WORK REQUEST: Look through the entries below and return all lines including the word "input".
***** DATA FOR REVIEW *****
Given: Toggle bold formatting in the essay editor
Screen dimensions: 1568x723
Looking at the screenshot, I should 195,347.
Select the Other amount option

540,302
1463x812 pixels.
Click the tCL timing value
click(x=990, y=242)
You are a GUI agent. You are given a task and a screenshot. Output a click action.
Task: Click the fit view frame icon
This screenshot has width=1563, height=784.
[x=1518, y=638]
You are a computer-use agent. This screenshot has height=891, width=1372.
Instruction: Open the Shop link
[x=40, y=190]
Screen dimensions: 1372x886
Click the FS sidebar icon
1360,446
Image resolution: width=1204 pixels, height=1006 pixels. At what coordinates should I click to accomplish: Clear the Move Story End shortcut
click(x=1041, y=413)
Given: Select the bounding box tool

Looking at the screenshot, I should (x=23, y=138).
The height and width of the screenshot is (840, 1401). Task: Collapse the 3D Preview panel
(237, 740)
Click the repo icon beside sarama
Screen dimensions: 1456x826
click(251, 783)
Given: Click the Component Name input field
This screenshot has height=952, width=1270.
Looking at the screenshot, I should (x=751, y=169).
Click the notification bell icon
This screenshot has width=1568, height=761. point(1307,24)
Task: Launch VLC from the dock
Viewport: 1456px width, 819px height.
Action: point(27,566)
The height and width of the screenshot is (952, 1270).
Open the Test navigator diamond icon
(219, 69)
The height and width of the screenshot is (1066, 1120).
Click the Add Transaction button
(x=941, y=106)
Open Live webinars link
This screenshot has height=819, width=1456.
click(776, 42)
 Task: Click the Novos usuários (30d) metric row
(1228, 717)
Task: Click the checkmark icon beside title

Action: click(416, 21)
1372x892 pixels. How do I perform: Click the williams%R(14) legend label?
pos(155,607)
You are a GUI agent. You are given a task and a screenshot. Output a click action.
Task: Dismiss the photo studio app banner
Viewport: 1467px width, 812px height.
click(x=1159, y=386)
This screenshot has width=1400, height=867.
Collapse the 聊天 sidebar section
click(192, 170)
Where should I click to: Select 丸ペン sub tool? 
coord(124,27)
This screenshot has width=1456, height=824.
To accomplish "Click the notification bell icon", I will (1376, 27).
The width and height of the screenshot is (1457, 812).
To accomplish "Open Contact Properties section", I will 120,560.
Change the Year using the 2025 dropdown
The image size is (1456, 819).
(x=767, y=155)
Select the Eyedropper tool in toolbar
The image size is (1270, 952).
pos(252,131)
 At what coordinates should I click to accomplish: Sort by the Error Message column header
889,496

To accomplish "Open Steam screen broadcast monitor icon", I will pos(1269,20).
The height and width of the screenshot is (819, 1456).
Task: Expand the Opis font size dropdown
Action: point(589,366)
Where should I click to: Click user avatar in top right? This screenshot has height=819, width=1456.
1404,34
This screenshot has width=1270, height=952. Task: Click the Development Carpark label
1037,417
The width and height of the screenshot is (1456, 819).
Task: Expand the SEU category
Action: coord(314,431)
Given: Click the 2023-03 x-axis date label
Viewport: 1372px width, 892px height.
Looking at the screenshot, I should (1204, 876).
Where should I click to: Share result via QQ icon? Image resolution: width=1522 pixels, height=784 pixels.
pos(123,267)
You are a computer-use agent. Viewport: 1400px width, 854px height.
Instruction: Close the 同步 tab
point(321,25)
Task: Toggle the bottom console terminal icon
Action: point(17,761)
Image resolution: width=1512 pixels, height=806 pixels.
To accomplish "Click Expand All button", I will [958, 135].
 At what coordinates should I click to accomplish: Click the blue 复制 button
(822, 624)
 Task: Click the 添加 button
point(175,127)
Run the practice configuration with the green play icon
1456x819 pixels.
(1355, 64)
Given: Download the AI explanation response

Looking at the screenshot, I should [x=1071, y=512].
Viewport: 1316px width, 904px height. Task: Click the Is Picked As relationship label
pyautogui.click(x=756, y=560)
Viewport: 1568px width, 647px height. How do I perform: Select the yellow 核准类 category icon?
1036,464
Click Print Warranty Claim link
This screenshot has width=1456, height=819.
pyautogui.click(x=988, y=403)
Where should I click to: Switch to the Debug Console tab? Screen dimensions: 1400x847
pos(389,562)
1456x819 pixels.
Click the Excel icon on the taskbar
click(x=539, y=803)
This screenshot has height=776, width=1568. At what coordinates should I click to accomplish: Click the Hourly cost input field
*****
ANSWER TO THIS PROBLEM:
Given: Click the Component Name input field
This screenshot has height=776, width=1568. At what coordinates should I click to accomplish: Click the Hourly cost input field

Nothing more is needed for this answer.